Strawberry crush is a concentrate made with fresh strawberries and sugar. There are a good deal of crush available in markets like pineapple, mango and so on. These are used to make cake topping and poured over dessert and used as garnish in mocktails. The available ones in market use sodium benzoate, which is a chemical used to increase the shelf life of food. However, the one you make at home can be made without adding any such preservative and lemon can be use the natural preservative. This crush remains fresh for two weeks, and so I make small batches and refrigerate.
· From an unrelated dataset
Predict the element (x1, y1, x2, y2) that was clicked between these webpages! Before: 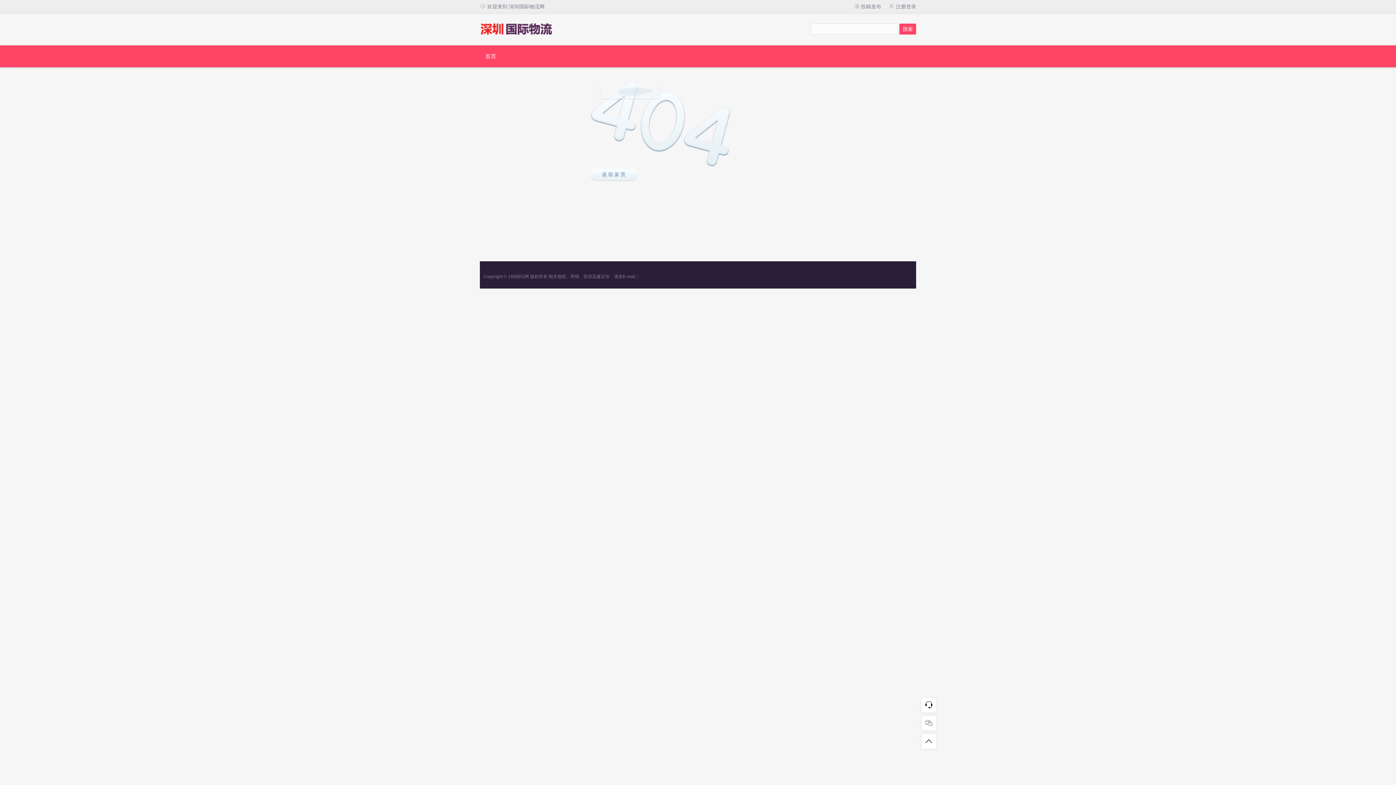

There is hardly any cooking process and as it's strawberries there is no need to add any food colour. Strawberry has a natural colour and so looks excellent. I have used strawberry crush to prepare strawberry falooda which will be posted soon. Do give this a try and enjoy !!
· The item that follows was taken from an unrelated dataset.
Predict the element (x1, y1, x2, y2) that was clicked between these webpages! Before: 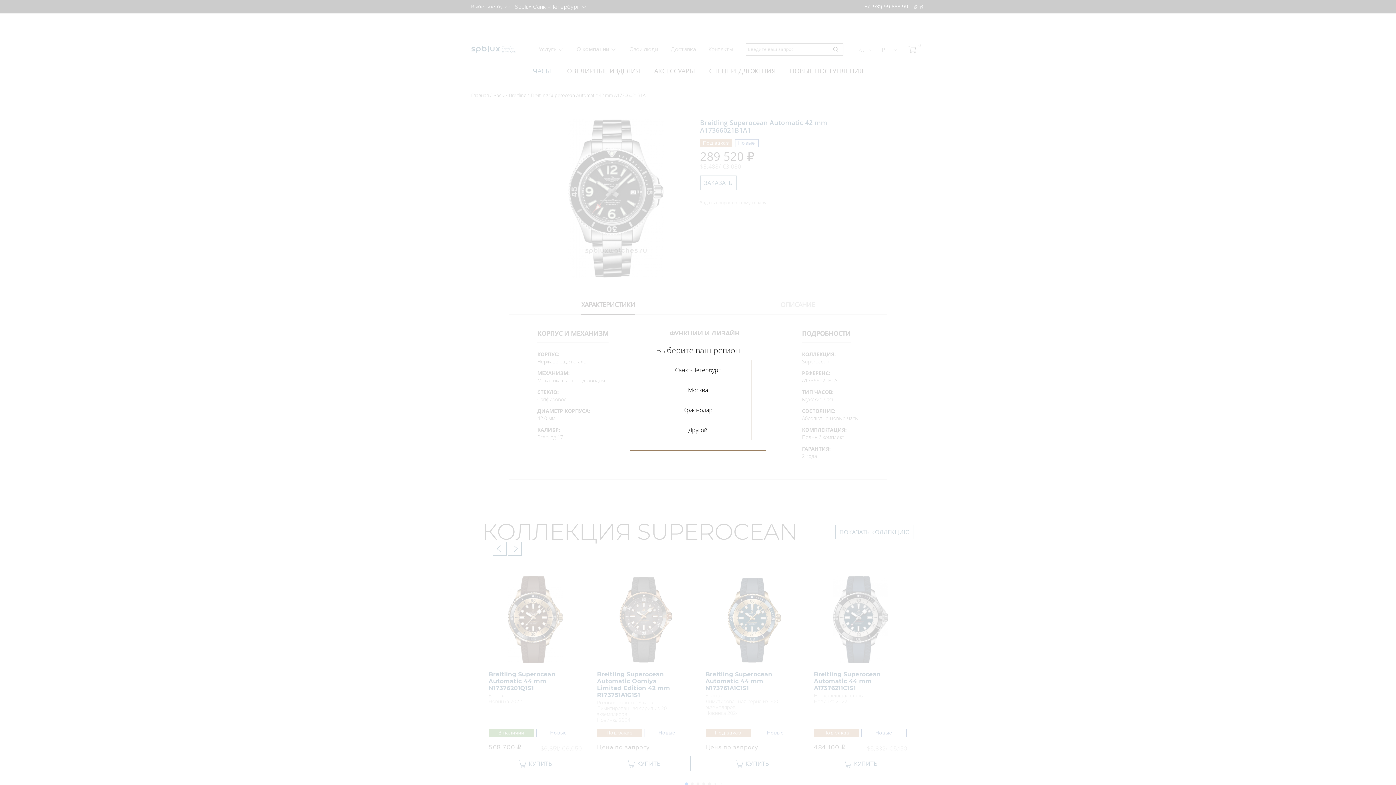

Preparation time ~ 10 minutes
Cooking time ~ 10 minutes
Author ~ Julie
Serves ~ a small bottle
Ingredientshulled strawberries, 200 gms
granulated sugar 200 gms
lemon juice 1 tsp
Method
- Wash and hull the strawberries. Cut the strawberries in quarters and then, add to the jar with sugar, grind coarsely without adding any water.
- Heat a pan and add the ground mix. Bring to a boil and continue to cook. The sauce gradually thickens (takes about 6-7 minutes). Add lemon juice at this point and then switch off flame.
- Cool completely, and you may find the texture of the sauce is nicely thickened to drizzle as garnish or used as topping. Store in clean dry glass containers and leave in refrigerator, stays good for two weeks.
Video Link-
NOTES
*Lemon juice prevents sugar crystallized and preserves the crush. Leave refrigerated.